Text and Interview: Alec Coiro
Photos Courtesy of Eric Firestone Gallery and Henry Chalfant
The train-length graffiti piece on an 80s-era subway car will be to New York what the coliseum is to the Rome: a symbol of a society at its cultural peak. While I suppose that one can hope that New York’s cultural peak is still off in the future, it’s still pretty easy to imagine a history of NYC being published in the next century that uses one of Henry Chalfant’s photos for its cover.
Present at the beginning and the end of an artistic era, Chalfant witnessed the entire living movement and was close with all of the key artists who comprised it. Consequently, his opinions and perspective on 1980s graffiti are both indispensable and numerous, and he shares more than a few of them with Ravelin. He doesn’t pull punches on the effect of subway cleanup on the art form and provides a unique sense on what it was like to be a part of B-boy culture as it was emerging. he more you delve into what the issues were in the 1980s, the clearer it becomes how pertinent the lessons of that time are to the present day.
The more you delve into what the issues were in the 1980s, the clearer it becomes how pertinent the lessons of that time are to the present day.
Was there a sense at the time these photos were taken that you were in the midst of an art form’s heyday, or was that something that became apparent more in retrospect?
In 1980, we were excited about the flourishing art on the trains and knew it had never been better. We were also pleased that people (journalists, art world people) were paying attention. But we had no idea how far it might go. A couple of years later it was clear that it was going downhill on the trains, thanks to the buff and the cross-out wars. But we had an awareness of graffiti’s growing international presence and impact. I quote Mare 139, who said in hindsight, “we may have lost the trains, but we gained the world”.
How did you achieve the wide-frame, “full train” photos? Was it time intensive, and did you have to get into the train yards to take them? I imagine if you did, your process would have had a lot in common with the graffiti writers whose work you were photographing.
My method, responding to the limitations on access, was to shoot from one station platform the art as the train bearing it paused on the opposite platform. This resulted in a uniformity of format or frame, that was actually beneficial, in the way it highlighted the painting itself. I could never have been able to shoot the trains in broad daylight in the yards. The only time I went into the yards was to shoot while the artists were painting at night. And then, yes, you have everything in common with them, by trespassing.
Do you still follow NYC graffiti writing?
No.
How important were the subway cars to the graffiti culture, and how big of an impact on the culture was it when the cars were “cleaned up.”
Subway cars were all-important to graffiti culture. They were the canvas, the train network was the medium which empowered the community gathering at the various “writers’ benches” in the city. Cleaning them up, so that no one could see the art destroyed the community.
What inspired your shift from sculpture to your photographic work?
Initially shooting the trains was simply a lot of fun, a leisure sport like hunting. Later I understood it to be a real contribution that I was able to make by preserving hundreds of ephemeral works of art. I don’t think I could have had as great an impact through my sculpture.

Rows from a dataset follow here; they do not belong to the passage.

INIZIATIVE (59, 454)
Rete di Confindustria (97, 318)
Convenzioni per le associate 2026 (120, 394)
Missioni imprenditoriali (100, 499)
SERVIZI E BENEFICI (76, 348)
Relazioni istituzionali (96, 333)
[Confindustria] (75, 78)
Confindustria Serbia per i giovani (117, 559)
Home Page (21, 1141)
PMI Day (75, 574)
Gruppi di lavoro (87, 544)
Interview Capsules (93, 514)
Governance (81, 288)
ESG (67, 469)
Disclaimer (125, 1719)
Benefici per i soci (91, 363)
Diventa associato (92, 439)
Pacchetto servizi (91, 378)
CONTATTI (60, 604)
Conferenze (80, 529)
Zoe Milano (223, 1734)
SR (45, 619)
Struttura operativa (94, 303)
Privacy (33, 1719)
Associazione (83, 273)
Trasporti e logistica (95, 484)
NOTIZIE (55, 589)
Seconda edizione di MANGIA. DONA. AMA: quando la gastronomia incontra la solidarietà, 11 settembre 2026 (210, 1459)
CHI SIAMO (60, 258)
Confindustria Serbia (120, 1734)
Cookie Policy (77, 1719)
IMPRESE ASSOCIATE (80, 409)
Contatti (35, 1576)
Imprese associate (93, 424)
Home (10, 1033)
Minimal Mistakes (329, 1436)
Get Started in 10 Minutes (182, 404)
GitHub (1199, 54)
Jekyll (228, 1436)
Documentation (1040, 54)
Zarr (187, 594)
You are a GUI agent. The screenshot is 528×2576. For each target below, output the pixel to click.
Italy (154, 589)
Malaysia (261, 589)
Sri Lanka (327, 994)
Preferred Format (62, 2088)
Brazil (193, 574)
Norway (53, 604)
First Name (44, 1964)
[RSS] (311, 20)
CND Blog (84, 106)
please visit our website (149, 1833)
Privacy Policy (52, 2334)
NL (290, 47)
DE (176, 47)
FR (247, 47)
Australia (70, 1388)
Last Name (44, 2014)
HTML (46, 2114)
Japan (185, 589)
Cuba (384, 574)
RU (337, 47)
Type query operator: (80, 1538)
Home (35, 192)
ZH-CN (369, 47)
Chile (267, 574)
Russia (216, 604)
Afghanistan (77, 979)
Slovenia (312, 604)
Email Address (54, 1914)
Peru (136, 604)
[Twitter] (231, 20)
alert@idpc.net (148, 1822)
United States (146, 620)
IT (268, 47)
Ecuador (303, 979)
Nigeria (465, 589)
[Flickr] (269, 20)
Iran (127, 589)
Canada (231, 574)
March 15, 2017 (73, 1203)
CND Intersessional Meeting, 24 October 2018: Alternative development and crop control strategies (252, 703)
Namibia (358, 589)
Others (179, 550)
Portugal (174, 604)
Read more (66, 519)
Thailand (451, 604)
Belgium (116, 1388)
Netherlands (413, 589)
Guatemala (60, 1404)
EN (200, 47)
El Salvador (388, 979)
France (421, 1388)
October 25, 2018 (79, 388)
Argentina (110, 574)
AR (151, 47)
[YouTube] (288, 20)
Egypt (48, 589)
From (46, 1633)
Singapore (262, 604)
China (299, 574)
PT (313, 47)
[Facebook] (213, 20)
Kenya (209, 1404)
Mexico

How encompassing was B-boy culture at the time? Did you have a sense of how conscious the graffiti writers were of being part of a larger B-boy culture.
I took pictures of graffiti for years without knowing of the existence of Bboy culture. It was local, not visible beyond neighborhood playgrounds and jams. When I became aware of it, Rocking was another element of a thriving street culture. But not in all neighborhoods. Initially Black and Puerto Rican kids were involved, excluding the white kids in other neighborhoods who wrote graffiti but who listened to rock and heavy metal, not rap. The media in the early eighties referred to the “4 elements of hip hop”, giving rise to the view that there was one all-encompassing culture, but it was more complex than that. Older cats who wrote, listened to r&b and jazz, predated hip hop, while gang members sometimes challenged each other to mediate disputes with uprock battles.
The iconic documentary Style Wars that you helped produce dealt with the tension between graffiti writers and what would come to be called “broken windows” policing. After the death of Eric Garner, these issues seems to be back in our cultural discourse. What lessons from the 80s should we be mindful of today?
The punitive powers of the state are now so severe, and the enforcers often so brutal and efficient that citizens are afraid of their own government. The brutality is not new, but ubiquity of cameras in the hands of citizens has exposed it, which may foster more intelligent policing. Broken windows” is simply a theory, now discredited. Defacing walls is now a felony in New York. How absurd to ruin the life of an 18 year old for writing on a wall. LEE got it right painting the message, “stop real crime” back in 1978.